Cyndi wrote:
Ah, you're right, Donald, about the horses having certain areas in the field that they use as a toilet. I had forgotten about that. Something else I've been wondering about trying is sprinkling diatomaceous earth on the manure pile and in those manure areas in the field. It would be best to do that on a windless day, which doesn't happen very often, at least not last year....
~C~
Concerns about DE: I have seen a few claims that made me laugh, and some that made me think, thus do research.
The calciferous bodies (skeletons actually) of tiny long dead sealife -diatoms- are very sharp. It is safe to use in food because our moist innards can handle a certainly amount of this sharpness - though I wouldn't recommend large dosages.
There is a concern that if you use the composted manure that has this in it it will endagner the earthworm. Never happen, for the simple reason that earthworms are built to ingest all kinds of coarse rocky matter small enough to swallow. And they have very moist outer bodies - thus aren't going to "scratch."

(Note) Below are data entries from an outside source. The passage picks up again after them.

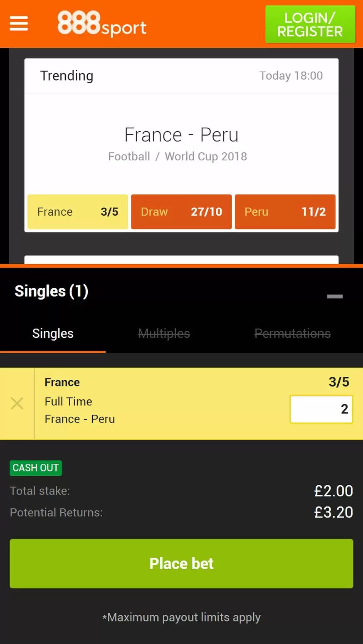The height and width of the screenshot is (644, 363).
Task: Select France odds 3/5 button
Action: click(78, 212)
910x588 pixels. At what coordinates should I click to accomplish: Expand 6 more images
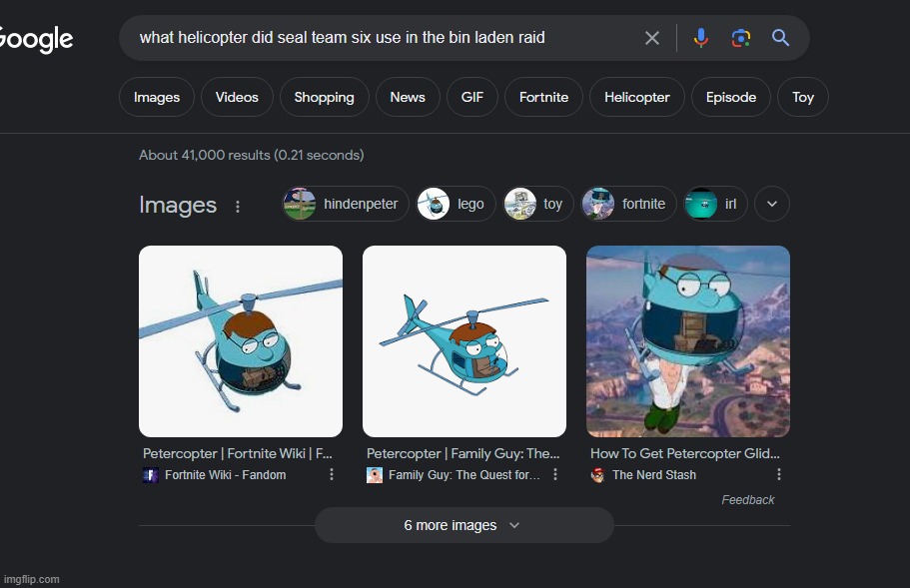click(463, 525)
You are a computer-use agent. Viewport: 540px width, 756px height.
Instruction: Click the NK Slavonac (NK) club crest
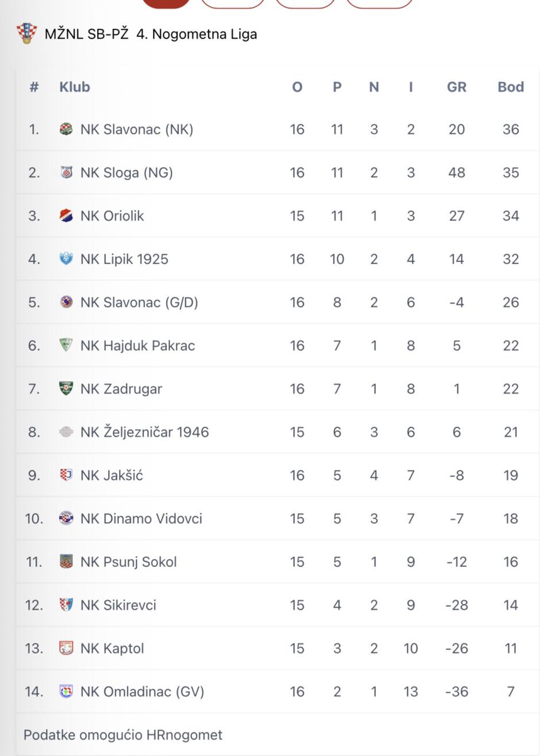(x=66, y=129)
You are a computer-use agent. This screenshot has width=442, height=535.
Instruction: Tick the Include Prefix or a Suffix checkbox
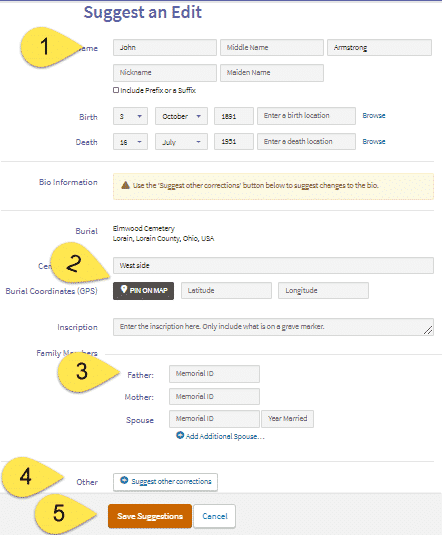(x=116, y=90)
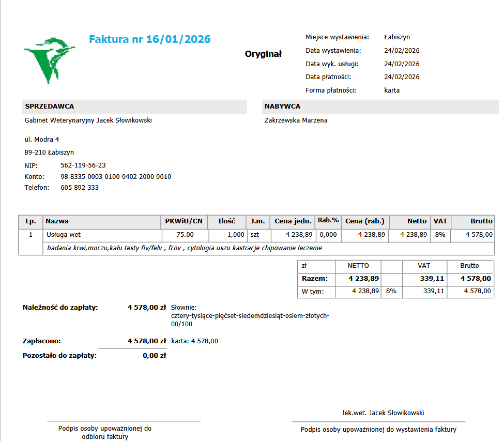Click the bank account number after Konto
Viewport: 504px width, 441px height.
(116, 176)
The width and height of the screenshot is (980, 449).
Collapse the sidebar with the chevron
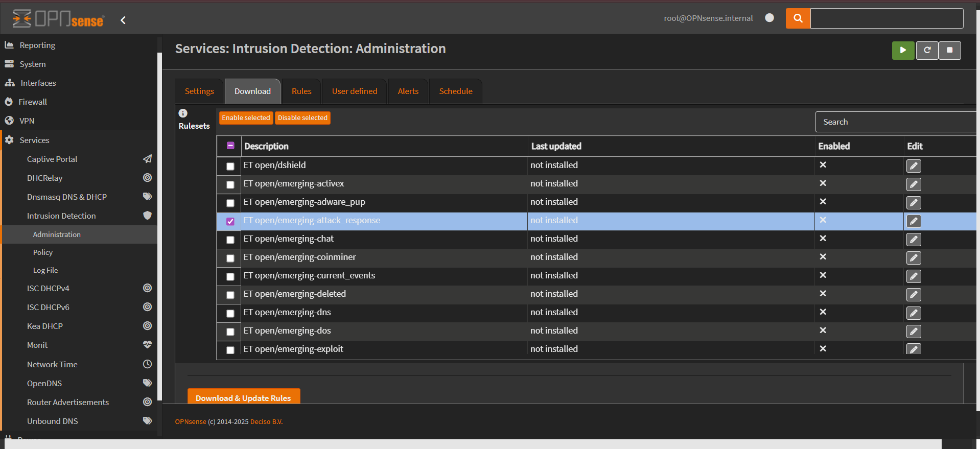tap(123, 20)
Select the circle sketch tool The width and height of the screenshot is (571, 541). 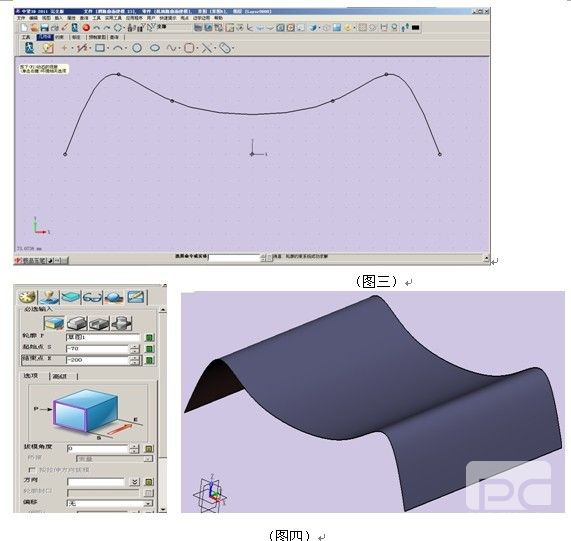click(137, 48)
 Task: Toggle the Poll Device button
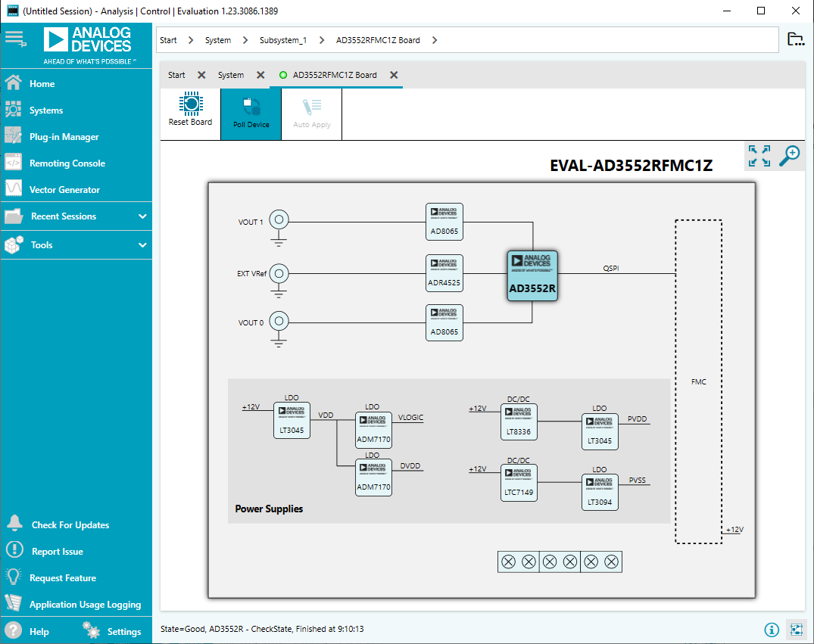coord(251,114)
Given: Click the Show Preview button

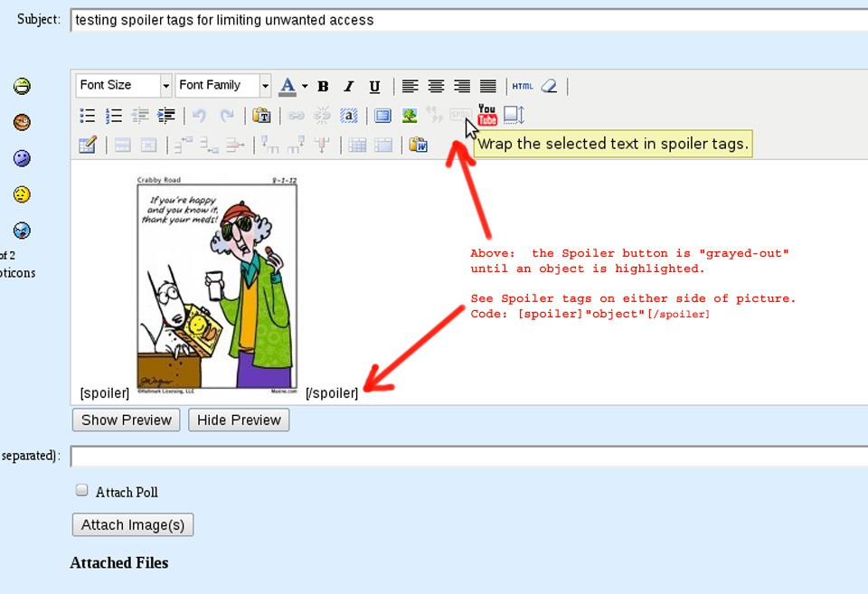Looking at the screenshot, I should pos(127,420).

Those insect creatures with a hard outer shell protecting their bodies are the ones that DE will get. Once their cover is scratch sufficiently they will dehydrate and die.... just dry up.
Flies never have a stage, except as an adult, that might succumb. They leave the pupae and fly off and have very little contact with the DE in the manure. They aren't diggers. Their larvae are but are soft bodied. The pupae stage is very short, likely not long enough to come in contact with enough DE (Unless you wish to spend a fortune). A fly's egg to adult cycle is only about 5 days. Warmer weather might even shorten it a day.
I doubt they have much effect on them from DE. Another reason I chose predator flies. They very specifically target the housefly and barnfly larvae at just the right time.